This post is part of a series of guest posts sharing reflections on the 2024 Podcast Marketing Trends Report.
This post is from Jennifer Han, CMO at Ausha, a podcast hosting platform that is building out a suite of tools to help podcasters grow, most notably, their PSO panel.
In studying the 2024 Podcast Marketing Trends Report, one of the most striking insights that jumped out at me was this:
There is a major disconnect between the strategies that podcasters identify as effective for growing their audience… and the channels listeners say they use to discover new podcasts.
Which presents an interesting question…
Who’s right?
On the one hand, podcasters are the ones doing the work, running marketing experiments, tweaking their show messaging, packaging, and content strategy, and then measuring the results.
On the other hand, marketing attribution—ie. tying results to the specific actions that cause them—is notoriously difficult, especially in a medium like podcasting.
So often, an uptick in listeners in December is actually the result of a cumulative series of small actions and changes that started in February.
Most podcasters already know this intuitively.
Despite the work they put into marketing their shows and tracking their downloads, 42.5% of podcasters in the Podcast Marketing Trends Report mention “understanding which specific strategies are effective” as their single biggest marketing challenge.
So if our personal hunches and experiences as podcasters might not be the most reliable measure of what works, what can we learn from listeners?
As it turns out, The Podcast Host recently published a complementary study—the highly insightful podcast discovery report—where podcast listeners broke down exactly how they find new shows.
And there’s a lot we as podcasters can learn about how to optimize our shows for discovery.
As the data makes clear, listeners overwhelmingly turn to podcast apps as their default channel for finding new shows.
The question for us, then, is how do we optimize our shows to take advantage of this listener behavior?
Success on podcast apps hinges on three pillars:
- Applying to and being featured by the platforms
- Ranking highly in the charts and categories
- Leveraging Podcast Search Optimization (PSO) to improve your visibility
While all three strategies can and should be a part of every podcaster’s marketing strategy, optimizing your show’s search discoverability in search is the most immediately actionable.
By focusing on intent and leveraging the unique algorithms of platforms like Apple Podcasts and Spotify, PSO transforms these apps from simple directories into dynamic engines for audience discovery.
While PSO is often compared to traditional SEO for websites, podcast apps each have their own unique search algorithms, each with different rules for success.

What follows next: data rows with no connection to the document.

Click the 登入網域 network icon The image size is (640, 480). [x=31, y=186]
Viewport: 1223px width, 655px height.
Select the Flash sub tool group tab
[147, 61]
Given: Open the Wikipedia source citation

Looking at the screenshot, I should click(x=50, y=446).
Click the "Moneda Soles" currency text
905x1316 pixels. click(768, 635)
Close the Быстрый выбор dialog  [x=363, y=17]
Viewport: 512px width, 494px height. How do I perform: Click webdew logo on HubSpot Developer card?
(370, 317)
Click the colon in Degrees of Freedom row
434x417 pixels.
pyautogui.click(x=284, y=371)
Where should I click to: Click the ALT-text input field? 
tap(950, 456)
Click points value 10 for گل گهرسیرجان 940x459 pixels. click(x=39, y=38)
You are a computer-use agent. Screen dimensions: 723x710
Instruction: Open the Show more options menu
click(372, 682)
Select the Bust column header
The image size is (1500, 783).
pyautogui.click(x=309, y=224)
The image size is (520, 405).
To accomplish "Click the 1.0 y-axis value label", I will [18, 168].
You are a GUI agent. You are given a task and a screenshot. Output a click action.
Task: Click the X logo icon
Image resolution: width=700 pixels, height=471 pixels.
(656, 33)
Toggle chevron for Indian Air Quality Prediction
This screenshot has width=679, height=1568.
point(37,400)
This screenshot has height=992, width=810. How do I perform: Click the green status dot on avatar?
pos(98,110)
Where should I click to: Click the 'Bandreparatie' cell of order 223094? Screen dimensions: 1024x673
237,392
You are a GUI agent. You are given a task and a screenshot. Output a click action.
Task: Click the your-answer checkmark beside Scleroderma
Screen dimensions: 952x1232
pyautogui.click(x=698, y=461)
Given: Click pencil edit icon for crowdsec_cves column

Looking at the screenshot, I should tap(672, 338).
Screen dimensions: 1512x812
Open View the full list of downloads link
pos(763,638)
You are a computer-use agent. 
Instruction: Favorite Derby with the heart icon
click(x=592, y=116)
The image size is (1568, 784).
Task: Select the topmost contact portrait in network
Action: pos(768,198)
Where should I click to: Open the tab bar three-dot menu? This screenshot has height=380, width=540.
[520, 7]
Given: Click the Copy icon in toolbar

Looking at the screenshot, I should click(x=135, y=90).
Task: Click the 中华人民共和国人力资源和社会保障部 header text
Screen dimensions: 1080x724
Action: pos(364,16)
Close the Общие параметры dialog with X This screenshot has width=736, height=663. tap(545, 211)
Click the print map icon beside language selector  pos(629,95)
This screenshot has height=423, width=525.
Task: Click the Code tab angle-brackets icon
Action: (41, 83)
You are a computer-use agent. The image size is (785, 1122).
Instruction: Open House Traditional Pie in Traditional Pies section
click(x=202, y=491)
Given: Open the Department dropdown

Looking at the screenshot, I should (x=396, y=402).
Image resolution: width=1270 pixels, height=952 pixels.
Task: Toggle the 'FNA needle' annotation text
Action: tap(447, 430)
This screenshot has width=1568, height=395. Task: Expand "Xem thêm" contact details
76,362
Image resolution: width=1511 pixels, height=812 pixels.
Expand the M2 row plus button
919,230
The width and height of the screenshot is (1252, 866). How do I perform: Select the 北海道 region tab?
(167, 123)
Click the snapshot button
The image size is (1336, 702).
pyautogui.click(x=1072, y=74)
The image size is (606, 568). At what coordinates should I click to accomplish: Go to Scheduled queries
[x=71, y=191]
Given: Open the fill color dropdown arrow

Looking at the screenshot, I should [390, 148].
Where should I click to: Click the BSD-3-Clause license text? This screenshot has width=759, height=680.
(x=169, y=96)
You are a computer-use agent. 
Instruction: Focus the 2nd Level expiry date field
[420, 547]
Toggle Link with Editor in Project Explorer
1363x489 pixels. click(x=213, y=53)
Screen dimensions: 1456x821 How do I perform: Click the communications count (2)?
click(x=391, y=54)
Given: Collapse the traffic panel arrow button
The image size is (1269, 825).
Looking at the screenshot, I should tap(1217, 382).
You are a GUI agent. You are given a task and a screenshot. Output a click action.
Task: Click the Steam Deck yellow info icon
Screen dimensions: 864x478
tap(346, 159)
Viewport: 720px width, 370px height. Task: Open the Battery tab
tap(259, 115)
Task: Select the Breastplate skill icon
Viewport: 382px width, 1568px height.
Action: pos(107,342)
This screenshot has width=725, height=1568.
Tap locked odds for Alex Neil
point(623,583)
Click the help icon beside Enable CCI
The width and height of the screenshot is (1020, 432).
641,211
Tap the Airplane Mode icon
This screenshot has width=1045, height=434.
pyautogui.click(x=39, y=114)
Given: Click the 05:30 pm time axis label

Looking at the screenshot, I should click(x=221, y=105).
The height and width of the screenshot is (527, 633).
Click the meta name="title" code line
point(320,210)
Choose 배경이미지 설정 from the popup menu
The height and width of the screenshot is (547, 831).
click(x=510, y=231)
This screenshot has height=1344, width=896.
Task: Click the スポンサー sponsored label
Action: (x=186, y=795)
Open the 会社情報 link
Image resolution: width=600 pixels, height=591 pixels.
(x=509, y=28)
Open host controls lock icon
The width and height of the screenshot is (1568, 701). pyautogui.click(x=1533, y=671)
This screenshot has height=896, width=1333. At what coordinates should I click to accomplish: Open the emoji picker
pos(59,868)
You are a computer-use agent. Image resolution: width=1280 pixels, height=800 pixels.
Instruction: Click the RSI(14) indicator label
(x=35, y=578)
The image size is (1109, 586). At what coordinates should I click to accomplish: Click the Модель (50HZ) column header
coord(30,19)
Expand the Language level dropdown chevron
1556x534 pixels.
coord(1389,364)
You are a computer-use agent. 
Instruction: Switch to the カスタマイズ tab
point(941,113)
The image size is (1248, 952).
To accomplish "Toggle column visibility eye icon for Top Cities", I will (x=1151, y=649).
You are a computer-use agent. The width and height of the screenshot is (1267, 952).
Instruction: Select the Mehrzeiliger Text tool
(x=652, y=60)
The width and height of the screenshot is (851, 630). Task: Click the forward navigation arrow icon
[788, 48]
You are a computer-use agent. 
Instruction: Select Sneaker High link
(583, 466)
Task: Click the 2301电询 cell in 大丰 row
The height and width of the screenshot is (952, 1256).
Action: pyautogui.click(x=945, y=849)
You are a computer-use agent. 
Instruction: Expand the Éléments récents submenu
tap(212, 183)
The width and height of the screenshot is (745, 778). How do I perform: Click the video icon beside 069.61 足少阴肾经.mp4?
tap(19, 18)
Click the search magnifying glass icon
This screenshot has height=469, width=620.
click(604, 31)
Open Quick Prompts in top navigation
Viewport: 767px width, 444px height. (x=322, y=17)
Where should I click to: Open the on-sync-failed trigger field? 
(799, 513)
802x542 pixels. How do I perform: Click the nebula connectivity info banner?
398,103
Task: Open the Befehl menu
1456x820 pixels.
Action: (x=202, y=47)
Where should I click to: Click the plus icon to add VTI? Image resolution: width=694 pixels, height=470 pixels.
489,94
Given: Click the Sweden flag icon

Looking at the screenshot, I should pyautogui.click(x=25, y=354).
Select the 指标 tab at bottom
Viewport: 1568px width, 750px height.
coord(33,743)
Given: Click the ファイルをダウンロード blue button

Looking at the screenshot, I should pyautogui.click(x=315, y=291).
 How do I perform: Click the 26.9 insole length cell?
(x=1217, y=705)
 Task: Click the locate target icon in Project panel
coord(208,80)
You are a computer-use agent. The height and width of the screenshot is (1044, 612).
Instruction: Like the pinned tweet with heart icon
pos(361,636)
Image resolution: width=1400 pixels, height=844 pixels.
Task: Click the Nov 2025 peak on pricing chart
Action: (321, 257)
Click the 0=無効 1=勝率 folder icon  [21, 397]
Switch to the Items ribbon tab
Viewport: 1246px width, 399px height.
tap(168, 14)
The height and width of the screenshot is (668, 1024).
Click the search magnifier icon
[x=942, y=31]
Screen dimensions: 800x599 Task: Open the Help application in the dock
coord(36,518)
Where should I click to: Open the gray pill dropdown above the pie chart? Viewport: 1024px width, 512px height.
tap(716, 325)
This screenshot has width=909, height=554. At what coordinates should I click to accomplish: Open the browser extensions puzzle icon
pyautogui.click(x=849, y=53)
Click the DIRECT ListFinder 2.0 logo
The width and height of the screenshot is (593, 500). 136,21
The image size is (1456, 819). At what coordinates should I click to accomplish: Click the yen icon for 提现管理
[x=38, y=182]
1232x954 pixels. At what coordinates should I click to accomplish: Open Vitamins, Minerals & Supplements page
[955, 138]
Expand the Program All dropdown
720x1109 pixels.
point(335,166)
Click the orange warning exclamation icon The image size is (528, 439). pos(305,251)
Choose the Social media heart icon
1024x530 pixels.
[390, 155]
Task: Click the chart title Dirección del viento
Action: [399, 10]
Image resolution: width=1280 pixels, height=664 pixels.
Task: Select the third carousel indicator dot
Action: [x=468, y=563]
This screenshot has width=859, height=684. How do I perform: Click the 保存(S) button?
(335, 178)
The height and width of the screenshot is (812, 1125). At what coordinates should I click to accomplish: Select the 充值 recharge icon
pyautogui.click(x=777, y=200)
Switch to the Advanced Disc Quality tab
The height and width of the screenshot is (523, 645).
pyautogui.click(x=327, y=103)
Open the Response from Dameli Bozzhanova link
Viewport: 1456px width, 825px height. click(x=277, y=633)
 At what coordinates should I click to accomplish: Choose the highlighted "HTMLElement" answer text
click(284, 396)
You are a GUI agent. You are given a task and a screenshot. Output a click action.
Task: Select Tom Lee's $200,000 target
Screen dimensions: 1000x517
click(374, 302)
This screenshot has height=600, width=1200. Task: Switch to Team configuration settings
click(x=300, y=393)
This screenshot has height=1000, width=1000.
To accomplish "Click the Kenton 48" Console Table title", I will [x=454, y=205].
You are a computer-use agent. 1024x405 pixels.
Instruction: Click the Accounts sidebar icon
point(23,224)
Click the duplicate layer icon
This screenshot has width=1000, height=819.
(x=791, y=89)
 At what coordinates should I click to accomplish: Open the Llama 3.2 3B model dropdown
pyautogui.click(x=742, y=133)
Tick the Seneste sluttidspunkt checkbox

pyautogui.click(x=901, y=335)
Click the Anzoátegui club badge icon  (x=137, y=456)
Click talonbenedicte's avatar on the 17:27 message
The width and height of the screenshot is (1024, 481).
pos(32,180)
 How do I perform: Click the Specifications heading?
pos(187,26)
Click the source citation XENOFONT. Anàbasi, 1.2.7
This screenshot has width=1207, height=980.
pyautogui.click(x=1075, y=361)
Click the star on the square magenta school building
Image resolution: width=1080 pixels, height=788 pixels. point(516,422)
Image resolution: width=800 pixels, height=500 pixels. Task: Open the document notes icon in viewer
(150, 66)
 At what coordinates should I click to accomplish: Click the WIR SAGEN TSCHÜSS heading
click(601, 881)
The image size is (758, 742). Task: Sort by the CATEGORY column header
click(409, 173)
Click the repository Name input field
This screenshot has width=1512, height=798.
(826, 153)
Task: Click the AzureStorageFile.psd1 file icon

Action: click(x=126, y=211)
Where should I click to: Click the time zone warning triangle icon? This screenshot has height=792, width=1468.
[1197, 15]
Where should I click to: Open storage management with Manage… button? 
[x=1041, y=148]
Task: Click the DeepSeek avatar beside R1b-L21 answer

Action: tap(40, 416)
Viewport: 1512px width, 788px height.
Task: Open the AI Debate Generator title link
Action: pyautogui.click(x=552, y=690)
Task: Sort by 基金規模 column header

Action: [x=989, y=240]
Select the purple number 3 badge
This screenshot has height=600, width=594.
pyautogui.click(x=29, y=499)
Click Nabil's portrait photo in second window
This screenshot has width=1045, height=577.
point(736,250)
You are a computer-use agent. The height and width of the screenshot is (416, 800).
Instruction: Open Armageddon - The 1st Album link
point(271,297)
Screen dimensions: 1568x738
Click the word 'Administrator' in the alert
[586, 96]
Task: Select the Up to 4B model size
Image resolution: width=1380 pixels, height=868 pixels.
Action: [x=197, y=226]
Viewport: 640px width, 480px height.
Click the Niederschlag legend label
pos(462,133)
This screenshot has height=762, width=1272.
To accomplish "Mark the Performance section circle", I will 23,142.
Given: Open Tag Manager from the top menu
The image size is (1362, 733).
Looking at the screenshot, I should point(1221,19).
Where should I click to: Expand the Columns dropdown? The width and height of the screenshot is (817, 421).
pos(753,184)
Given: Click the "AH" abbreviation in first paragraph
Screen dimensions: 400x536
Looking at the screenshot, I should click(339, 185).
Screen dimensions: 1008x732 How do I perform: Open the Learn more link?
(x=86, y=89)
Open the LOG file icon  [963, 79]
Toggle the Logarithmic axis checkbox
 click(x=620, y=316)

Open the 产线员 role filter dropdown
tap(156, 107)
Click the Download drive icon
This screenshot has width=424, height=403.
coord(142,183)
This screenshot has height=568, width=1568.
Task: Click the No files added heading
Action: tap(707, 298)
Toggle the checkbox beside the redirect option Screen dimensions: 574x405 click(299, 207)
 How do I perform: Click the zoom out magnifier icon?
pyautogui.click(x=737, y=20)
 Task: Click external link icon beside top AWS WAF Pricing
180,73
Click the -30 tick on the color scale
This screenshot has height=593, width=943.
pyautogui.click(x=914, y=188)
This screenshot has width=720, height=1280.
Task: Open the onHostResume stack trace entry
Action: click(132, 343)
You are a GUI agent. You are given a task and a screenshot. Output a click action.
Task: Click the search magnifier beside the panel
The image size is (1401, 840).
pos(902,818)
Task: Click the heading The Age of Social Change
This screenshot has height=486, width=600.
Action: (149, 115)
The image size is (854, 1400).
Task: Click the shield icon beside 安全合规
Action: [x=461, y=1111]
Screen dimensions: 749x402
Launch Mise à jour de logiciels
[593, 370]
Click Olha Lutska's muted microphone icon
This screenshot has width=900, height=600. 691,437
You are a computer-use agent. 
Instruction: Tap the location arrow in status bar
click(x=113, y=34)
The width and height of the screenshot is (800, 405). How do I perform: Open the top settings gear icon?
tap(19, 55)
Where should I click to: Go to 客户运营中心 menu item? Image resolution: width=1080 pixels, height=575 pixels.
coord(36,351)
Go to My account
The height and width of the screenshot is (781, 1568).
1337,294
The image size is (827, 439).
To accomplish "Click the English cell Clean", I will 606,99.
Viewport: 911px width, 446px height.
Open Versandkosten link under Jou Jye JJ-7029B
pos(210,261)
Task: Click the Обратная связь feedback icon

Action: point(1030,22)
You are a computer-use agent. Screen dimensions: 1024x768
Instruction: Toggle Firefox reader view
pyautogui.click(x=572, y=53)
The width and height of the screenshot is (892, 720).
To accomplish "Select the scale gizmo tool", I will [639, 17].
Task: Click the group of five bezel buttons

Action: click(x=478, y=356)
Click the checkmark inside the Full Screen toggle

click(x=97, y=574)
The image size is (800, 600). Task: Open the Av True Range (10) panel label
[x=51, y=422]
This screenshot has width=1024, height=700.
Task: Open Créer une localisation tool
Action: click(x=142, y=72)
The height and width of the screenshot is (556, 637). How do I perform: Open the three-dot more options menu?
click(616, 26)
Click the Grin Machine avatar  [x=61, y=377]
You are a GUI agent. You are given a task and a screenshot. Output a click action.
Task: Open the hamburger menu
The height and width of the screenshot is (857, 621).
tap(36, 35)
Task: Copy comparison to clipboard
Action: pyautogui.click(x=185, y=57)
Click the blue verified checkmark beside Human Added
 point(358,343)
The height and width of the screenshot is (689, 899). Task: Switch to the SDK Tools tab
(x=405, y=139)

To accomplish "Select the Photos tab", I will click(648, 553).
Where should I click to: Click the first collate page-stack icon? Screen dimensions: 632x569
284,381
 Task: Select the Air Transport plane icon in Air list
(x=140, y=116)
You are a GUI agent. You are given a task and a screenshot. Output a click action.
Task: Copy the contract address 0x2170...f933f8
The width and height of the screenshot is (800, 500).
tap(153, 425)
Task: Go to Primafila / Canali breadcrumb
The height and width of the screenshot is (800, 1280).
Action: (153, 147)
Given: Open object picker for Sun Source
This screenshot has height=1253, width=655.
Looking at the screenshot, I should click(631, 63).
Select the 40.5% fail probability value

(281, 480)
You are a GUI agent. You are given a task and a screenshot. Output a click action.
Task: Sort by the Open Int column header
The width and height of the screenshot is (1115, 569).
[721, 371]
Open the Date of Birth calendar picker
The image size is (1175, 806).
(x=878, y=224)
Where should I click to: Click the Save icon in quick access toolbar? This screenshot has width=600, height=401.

At Ausha, we’ve spent the past few years studying each of these algorithms closely, and have developed an intimate understanding of how each platform’s search functionality works, and what podcasters can do to optimize for it.
You can learn more about how to boost your discoverability with our Apple Podcasts PSO Guide and Spotify PSO Guide, but the core of the strategy across all platforms is as follows:
First, identify the primary keywords or phrases listeners use when searching for a show like yours.
Then, include those keywords in your:
- Show title
- Show description (multiple mentions of the keyword is even better)
- Episode titles
- Episode descriptions
Of course, a core aspect of the PSO strategy is researching your competitors and understanding which keywords you have a chance of competing for.
Trying to rank for a broad keyword like “Business” for example is almost impossible.
A longer tail, more specific keyword like “High-Ticket Coaching Business” on the other hand may be ripe for the picking.
Nailing your PSO will take some research, testing, and monitoring of the results.
But once you nail it down, you’ll be setting yourself (and your show) up to meet listeners where they’re already looking for shows like yours, boosting both your discovery and new-listener acquisition in the process.